Saved data entries:
-*-*-

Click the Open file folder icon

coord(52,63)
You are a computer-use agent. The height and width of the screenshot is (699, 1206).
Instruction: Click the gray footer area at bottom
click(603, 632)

-*-*-

Copy every one of the records above without changing anything.

— Problem solution —
Click the Open file folder icon

coord(52,63)
You are a computer-use agent. The height and width of the screenshot is (699, 1206).
Instruction: Click the gray footer area at bottom
click(603, 632)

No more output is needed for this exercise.